There is also an underlying significance, I suggest, to the activity in that it involves respect for the distinctive nature of God’s creation and by extension a shared apprehension of its goodness. Critics have quibbled over the use of the word dominance, the giving power by God to man over Nature (see Genesis 1.28). It seems to me however this story places an obligation of man to be responsible in his treatment of Nature. (This emphasis will indeed be furthered by the story of Noah protecting the animals by taking them on the ark in Genesis 8).

What we have then in this story within its context is vitally important. God as consciousness passes on consciousness to Man. God also passes on speech to Man. Indeed it might be argued that it is the ability to make speech, to share language that enables Man to be above the other animals, a living soul. God brings forward creation through speech. Man uses his God-given speech to enable him to be creative. The unfallen world is good; it meets God’s approval. Man, set in a garden, is appointed to look after creation and maintain its goodness. The Genesis stories then endorse the importance of looking after creation and they also point to the primacy of the creative imagination as linking the creativity of God with the creativity of man.

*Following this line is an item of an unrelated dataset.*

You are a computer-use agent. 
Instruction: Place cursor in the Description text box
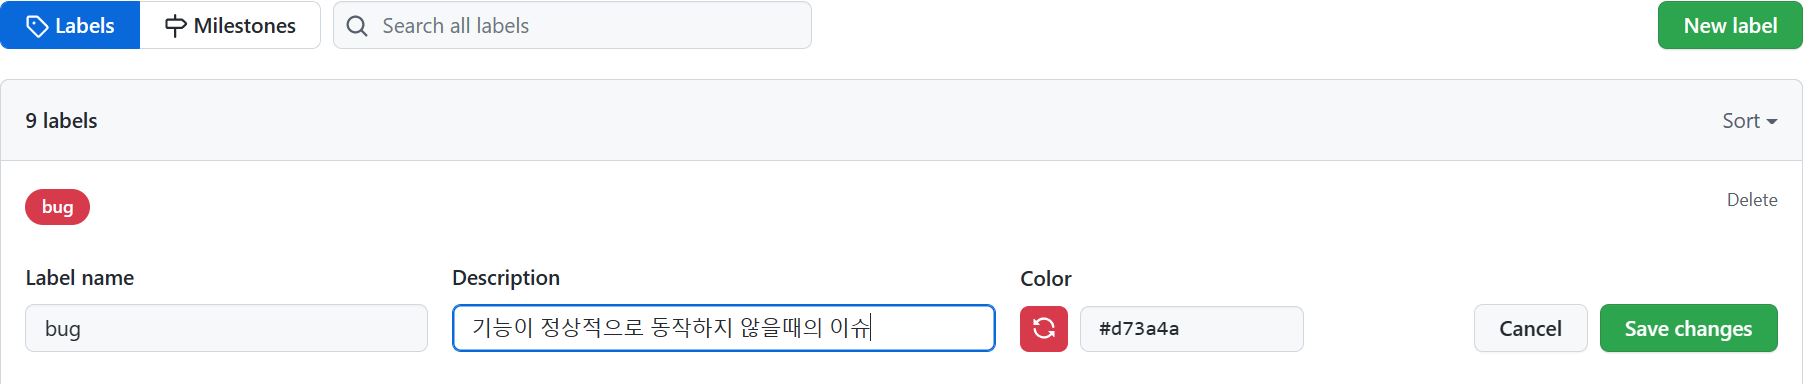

The Bible is a work in which God has the power to connect with humanity and Man with God. Moses and the prophets are encouraged and inspired by God to speak that which is needful to be heard. Coleridge is to suggest this power is continued through the work of the inspired human imagination. That power of connectedness, of inspiration, of imaginative creativity is prepared for by this mythic tale of God passing on the art of speech to Adam enabling him to name the animals.